[extropy-chat] more great reasons to be dead

Damien Sullivan phoenix at ugcs.caltech.edu
Sat Jul 9 18:04:10 UTC 2005


I guess there's no way to jump in and preserve threading...

BillK pharos at gmail.com wrote:

> He is certainly correct that the people will insist their governments
> provide immortality treatments for everyone as soon as practicable. If
> the people see the rich and leading politicians becoming immortal,
> 
> I think he is also correct that immortals will become very risk averse
> in lifestyle and in investments. There would be a slowdown in the
> economy as older minds don't indulge in the spending fads and toys
> that fascinate young minds.
> 
> Most immortals won't want children

All this strikes me as partaking of the same type of thinking as the article
Damien B. posted, a type I think suffers from the flaw of essentialism,
viewing immortals and mortals as distinct types, with some clean transition
point.

The article says:

> Then again, think of the recriminations from the Third World, unless the 
> elixir of life were made freely available and as UN cant puts it: "Within a 
> socially acceptable time frame."

But there are African countries where the life expectancy is under 40.  A
nearly 20 year difference between India and the top countries.

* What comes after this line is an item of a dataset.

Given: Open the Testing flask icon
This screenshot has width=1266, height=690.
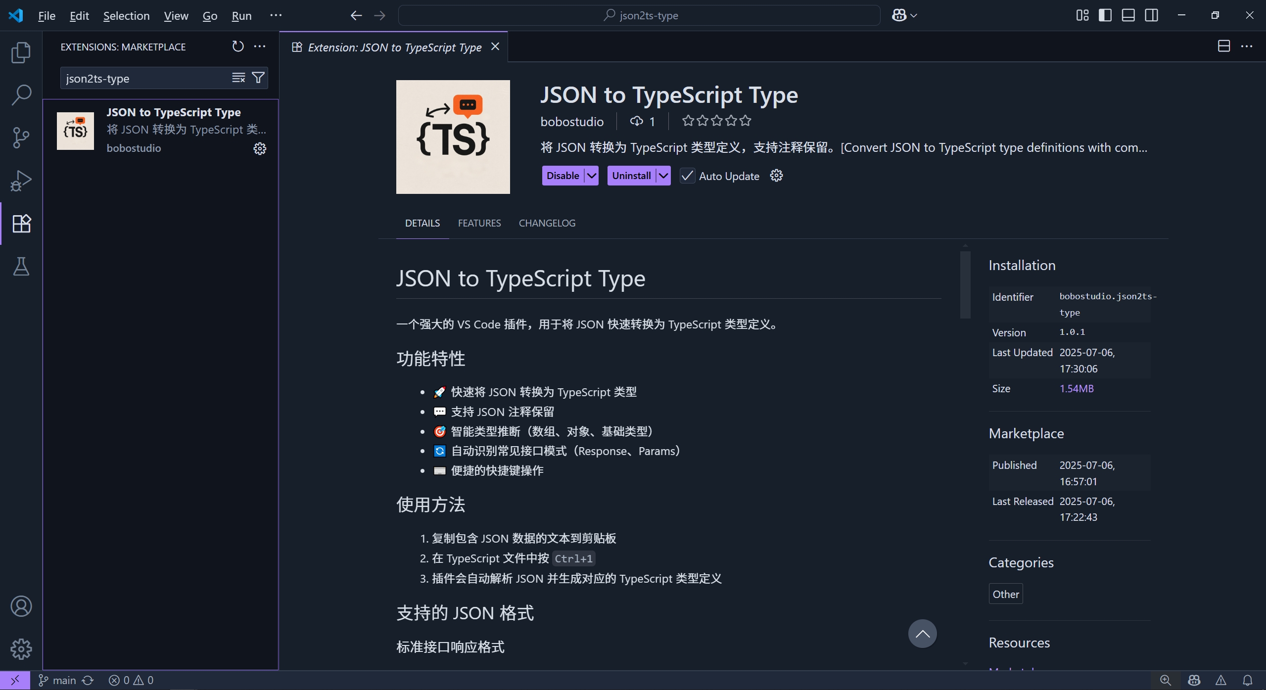Looking at the screenshot, I should click(21, 267).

http://www.nationmaster.com/graph-T/hea_lif_exp_at_bir_tot_pop

I would say, more likely than a discrete elixir of life, let alone any way of
telling "immortals" from "mortals", or even a sense of "immortality", is
simply better and better medical care, better prevention or genetic cleaning,
more and better replacement of parts.  A whole suite of ways of enhancing the
body's ability to maintain itself in the face of entropy.  And rather than
"woot, we're immortal!" there'll just be longer and longer achieved lifespans.  

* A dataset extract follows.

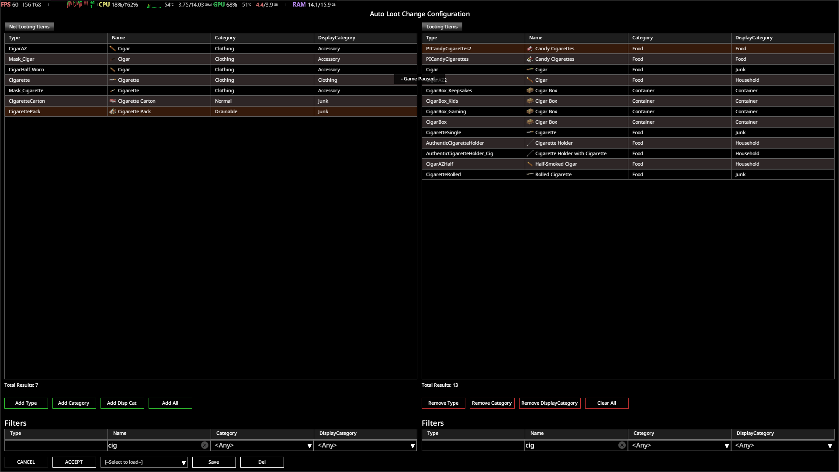Screen dimensions: 839x472
Task: Click the CigarAZ cigar icon
Action: click(x=113, y=49)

There could be the point some call "actuarial escape velocity", when someone's
life expectancy starts advancing more than a year per year, but at that point
-- a statistical one -- lots of people will still be dying, diluting the
psychological impact.

There won't be an elixir to demand, but lots of trained doctors, drugs,
medical scanners and robots.  What we have today, but more so.